Not so long ago, a city's best and smartest companies built secluded corporate campuses on the edge of town with sprawling parking lots, tinted windows and towering walls.
Each campus was an island sequestered in a suburban corridor, far from restaurants or homes or parks.
But that model is dying, and fast.
These days, research-oriented, creative firms are moving back into urban cores. Workers want to work where they live. They want walkable neighborhoods that include a mix of businesses, homes, coffee shops and restaurants, and businesses are answering. So-called 'innovation districts -- geographic clusters of offices, retail and housing -- are popping up in cities across the nation, according to a new study by the Brookings Institute in Washington, D.C.
Including Chattanooga, if Mayor Andy Berke has his way.
The mayor called for Chattanooga to establish an innovation district during his State of the City address in April. He pictures a place where Chattanooga's existing assets -- gigabit-per-second Internet, a thriving entrepreneurial scene, and higher education -- can coalesce, bonded together by new companies, new housing and creative people.
Innovation districts have enormous potential to create jobs, drive a city's growth and spark urban renewal, study co-author Bruce Katz said at a panel discussion Monday. But there are dozens of moving parts that have to come together in just the right way to build a successful innovation district, from capital investment to physical infrastructure.
And while Chattanooga has many of the raw ingredients for an innovation district, the study suggests Berke may have to improve the quality of local schools and address a lack of downtown housing while walking a thin line to create the district without just gentrifying the area.
Berke has not yet determined where the city's innovation district will be located, but the study named several factors that the area will need in order to succeed.
Every innovation district needs economic, networking and physical assets, Katz said. Economic assets include everything from major firms to coffee shops, while physical assets include both public and private spaces. Networking is critical for people both in the same industry and in separate industries, the study found.

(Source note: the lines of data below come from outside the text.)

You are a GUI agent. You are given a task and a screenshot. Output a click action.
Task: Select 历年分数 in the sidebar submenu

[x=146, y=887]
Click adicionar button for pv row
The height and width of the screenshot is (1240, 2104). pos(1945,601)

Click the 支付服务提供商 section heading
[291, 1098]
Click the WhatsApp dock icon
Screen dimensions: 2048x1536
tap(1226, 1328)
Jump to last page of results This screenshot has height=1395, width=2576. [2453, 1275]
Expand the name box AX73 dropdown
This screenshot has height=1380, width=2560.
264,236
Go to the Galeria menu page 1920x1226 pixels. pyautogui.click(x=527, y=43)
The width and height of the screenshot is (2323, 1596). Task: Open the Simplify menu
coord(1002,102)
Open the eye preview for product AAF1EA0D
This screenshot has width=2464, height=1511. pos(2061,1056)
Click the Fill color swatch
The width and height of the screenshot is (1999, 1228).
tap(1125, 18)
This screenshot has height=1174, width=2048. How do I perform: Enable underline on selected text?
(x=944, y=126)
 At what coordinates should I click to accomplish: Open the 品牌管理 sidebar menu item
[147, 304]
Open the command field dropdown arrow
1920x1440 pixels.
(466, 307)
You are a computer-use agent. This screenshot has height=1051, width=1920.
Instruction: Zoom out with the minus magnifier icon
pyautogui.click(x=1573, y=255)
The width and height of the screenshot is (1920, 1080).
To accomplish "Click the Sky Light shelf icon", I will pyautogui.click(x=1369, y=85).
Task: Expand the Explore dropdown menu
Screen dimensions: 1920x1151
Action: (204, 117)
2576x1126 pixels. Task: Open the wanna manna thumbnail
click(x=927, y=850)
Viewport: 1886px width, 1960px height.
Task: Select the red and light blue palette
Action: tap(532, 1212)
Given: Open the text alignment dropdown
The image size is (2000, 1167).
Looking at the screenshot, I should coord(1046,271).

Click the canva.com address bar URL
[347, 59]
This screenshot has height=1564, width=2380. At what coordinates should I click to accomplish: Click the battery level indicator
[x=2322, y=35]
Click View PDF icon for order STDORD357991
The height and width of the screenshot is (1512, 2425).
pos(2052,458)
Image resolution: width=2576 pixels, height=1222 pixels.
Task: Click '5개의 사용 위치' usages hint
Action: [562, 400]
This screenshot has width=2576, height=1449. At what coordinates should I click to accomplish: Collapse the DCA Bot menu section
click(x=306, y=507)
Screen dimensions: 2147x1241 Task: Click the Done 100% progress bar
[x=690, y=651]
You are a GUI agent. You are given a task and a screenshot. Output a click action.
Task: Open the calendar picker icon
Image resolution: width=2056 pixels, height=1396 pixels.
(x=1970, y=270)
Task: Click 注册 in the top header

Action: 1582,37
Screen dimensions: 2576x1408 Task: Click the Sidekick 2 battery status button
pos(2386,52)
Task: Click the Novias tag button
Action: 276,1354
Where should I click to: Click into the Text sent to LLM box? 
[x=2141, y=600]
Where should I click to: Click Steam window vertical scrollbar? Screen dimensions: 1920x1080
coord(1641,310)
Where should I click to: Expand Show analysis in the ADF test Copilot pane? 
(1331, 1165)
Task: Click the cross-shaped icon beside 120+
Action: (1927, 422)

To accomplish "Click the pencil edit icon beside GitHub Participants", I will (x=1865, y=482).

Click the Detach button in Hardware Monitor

With a long history of collaboration, Chattanooga is already strong in the networking category. Entrepreneurs can attend an accelerator at the Co.Lab, secure capital from the LampPost Group, the Jump Fund, Spartan Ventures, Blank Slate Ventures or the Chattanooga Renaissance Fund, and then head to the Business Development Center for cheap office space.
Even some new firms have popped up to help drive capital investment and economic development, like SwiftWing Ventures, a new group of venture capitalists who bought the old Fleetwood Building on 11th Street and plan to turn it into office space.
"If you look at what is happening now, we have tremendous energy," Berke said.
Yet the city still has a long way to go, including pulling top talent to the proposed innovation district from other larger -- and sometimes more appealing -- cities like Boston or San Francisco.
"You've got to design and execute different strategies for success," Katz said. "Pursuing talent is essential. Talent attracts talent."
High-quality schools like UTC or Chattanooga State can pump talent into the community, said Ken Hays, president of the Enterprise Center, the organization Berke has tasked with creating the district. But the best workers also want to send their kids to good schools, and they want to live in neat places, he added.
"Part of attracting talent and keeping them is having a great place for them to live," Hays said. "And talent is challenge, but it's a hurdle we can easily jump."
Berke, who was a featured speaker during a two-hour discussion with the study's authors on Monday, told the crowd that he believes Chattanooga's high quality of life can also pull top talent to the city.
"Chattanooga is a quality of life city," he said. "The reason people come here is quality of life. If we're making decisions in city hall and elsewhere that bring down quality of life, we're losing ground."
And a handful of new downtown housing projects -- like River City Company's request to turn the old Ross Hotel into apartments and the four-story building under construction on the Southside -- show that the city is already tackling the lack of affordable downtown housing, Hays said.
The dearth of downtown housing touches on a problem that much of the study focused on -- how to create innovation districts without gentrifying that part of town.
"I've been to Chattanooga," Katz said. "The downtown is incredibly vibrant and distinctive, but you can go to areas not that far away and see hyper-poverty -- and there isn't a connection right now."
In other cities, innovation districts were designed to include affordable housing and community services, Katz said. In San Francisco, for example, 32 percent of 12,500 new homes in the city's innovation district will be affordable, while the remaining will be market-rate.
Hays said it's too early to know whether the plans for Chattanooga's innovation district will include subsidized housing. But he added he's confident the community will find a solution.
"Anytime we've made leaps and bounds in this community is when we've all worked together," he said. "Our challenge over the next several months is to get everyone on the same page, put a stake in the ground and do it."